» **Task to complete**:
Your answer should be the lines of the data below that contain "Нефтяное".

-- Records for this task follows --

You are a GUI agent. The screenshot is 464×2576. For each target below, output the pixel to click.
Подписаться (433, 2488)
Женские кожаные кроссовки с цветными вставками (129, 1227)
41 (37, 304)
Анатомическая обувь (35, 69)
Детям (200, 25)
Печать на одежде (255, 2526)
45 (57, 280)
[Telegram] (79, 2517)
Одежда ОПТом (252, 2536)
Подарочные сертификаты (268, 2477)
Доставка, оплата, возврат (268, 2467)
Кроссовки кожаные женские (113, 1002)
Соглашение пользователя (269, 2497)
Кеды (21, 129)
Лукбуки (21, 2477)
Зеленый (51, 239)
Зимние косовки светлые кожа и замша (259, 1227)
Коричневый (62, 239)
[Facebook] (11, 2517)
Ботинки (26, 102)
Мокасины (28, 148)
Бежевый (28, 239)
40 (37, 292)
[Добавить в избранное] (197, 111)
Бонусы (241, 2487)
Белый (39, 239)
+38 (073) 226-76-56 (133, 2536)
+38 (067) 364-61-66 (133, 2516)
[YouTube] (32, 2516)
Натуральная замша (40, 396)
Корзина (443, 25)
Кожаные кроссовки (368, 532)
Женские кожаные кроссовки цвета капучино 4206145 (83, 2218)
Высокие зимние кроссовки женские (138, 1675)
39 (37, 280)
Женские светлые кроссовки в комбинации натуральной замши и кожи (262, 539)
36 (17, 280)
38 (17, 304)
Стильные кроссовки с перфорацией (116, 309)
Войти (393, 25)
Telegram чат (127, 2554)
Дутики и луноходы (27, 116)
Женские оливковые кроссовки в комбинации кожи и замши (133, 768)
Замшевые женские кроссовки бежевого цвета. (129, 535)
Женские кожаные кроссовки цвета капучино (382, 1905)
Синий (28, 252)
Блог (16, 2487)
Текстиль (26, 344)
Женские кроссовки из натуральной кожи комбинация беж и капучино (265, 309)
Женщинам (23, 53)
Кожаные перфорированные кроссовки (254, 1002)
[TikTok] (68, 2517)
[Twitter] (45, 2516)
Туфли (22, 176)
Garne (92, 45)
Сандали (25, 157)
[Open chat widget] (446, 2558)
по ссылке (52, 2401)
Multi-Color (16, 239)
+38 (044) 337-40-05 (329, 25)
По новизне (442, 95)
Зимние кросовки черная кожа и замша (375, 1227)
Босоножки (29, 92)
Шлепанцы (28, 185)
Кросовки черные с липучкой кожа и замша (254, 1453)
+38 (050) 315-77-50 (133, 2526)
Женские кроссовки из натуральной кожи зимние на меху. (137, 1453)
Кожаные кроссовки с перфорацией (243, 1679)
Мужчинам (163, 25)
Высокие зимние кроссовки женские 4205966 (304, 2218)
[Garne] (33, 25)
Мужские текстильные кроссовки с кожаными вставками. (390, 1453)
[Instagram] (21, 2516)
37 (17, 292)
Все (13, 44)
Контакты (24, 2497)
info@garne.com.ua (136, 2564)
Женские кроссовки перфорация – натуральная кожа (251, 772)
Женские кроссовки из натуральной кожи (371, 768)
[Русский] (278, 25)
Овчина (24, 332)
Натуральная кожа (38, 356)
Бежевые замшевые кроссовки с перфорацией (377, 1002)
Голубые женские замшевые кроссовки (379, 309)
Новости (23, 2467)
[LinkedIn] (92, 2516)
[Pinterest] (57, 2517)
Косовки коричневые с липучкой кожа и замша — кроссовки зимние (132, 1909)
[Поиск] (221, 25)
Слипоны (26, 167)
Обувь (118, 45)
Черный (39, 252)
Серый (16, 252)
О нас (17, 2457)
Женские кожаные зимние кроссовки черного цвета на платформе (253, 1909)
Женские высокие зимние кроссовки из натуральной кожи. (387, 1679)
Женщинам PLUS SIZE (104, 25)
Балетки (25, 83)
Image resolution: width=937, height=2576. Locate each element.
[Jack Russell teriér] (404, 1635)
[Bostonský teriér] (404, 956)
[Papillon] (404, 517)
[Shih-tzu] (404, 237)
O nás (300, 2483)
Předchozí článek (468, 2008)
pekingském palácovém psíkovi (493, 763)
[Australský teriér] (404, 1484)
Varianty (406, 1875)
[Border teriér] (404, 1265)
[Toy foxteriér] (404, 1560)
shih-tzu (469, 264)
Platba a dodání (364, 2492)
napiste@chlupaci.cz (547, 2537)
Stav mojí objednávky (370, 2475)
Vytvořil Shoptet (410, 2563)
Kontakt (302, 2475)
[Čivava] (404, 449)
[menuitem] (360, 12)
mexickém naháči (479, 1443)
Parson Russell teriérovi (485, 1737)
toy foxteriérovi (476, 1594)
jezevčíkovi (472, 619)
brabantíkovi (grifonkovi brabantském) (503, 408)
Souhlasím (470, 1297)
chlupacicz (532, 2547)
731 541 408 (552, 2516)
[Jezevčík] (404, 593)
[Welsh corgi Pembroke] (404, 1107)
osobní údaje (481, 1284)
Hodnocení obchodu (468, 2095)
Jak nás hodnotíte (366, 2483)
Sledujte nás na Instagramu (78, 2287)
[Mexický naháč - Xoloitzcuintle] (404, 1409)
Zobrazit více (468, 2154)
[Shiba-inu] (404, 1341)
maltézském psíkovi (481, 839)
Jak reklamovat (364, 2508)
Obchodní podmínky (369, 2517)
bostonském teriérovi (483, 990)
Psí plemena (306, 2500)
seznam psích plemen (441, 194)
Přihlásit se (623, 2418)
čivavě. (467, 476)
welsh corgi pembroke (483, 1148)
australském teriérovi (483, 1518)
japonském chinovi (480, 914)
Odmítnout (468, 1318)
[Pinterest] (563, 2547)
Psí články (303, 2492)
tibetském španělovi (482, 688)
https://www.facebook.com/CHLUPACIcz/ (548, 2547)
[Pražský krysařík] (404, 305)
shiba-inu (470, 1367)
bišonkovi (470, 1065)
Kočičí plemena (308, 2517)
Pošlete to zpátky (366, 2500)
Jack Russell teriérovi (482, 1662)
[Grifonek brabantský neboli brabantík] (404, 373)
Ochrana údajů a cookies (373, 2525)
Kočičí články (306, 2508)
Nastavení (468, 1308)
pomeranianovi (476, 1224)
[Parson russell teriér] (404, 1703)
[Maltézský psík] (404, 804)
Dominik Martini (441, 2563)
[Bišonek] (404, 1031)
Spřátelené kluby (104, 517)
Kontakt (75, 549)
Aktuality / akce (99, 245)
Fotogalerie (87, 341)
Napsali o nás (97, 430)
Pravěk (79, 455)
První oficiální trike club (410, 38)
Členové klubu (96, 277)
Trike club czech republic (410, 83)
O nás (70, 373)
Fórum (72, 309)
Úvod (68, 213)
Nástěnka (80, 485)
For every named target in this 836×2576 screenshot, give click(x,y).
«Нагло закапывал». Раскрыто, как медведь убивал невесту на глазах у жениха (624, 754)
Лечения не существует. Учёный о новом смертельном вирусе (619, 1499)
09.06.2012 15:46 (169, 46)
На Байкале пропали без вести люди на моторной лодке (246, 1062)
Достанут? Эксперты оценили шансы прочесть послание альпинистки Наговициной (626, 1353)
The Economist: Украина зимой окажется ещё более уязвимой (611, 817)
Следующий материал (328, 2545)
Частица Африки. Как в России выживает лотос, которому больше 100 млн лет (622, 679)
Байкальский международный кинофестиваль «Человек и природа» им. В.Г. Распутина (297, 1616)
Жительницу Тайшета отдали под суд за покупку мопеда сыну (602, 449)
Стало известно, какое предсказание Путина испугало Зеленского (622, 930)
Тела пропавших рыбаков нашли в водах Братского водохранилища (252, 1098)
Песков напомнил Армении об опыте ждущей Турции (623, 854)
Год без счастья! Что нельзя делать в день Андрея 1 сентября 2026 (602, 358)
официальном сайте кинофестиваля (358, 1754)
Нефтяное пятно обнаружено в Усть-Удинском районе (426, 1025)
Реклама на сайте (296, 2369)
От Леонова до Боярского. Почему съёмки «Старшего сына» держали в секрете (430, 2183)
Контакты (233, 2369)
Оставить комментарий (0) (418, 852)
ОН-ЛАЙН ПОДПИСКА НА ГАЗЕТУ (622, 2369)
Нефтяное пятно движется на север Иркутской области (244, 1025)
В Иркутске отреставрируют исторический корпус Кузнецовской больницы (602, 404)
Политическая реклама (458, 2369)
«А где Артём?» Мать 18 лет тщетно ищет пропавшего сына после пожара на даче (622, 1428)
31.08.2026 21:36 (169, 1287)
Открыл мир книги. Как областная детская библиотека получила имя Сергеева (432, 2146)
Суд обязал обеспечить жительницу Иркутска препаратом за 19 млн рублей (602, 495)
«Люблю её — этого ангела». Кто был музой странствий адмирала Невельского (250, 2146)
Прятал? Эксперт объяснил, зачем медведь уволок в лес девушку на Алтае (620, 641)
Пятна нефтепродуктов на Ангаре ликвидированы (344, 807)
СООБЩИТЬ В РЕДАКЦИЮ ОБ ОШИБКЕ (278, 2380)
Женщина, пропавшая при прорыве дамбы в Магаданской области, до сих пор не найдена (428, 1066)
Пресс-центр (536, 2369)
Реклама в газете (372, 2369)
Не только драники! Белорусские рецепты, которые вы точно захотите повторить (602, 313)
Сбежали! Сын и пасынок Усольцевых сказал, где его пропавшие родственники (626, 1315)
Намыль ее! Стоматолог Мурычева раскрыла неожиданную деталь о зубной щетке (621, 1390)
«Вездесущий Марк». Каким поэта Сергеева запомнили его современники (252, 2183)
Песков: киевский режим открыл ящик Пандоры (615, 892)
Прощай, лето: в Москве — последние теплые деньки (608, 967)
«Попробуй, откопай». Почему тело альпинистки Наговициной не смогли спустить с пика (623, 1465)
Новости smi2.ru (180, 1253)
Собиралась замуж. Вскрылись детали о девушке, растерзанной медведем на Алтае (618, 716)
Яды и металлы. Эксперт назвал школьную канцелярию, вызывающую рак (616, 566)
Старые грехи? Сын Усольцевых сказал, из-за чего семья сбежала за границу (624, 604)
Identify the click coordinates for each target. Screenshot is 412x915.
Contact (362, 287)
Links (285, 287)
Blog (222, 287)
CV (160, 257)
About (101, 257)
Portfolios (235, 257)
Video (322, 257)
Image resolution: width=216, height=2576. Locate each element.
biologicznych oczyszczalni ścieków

-- Records for this task concluded --

» **Result**:
Нефтяное пятно обнаружено в Усть-Удинском районе (426, 1025)
Нефтяное пятно движется на север Иркутской области (244, 1025)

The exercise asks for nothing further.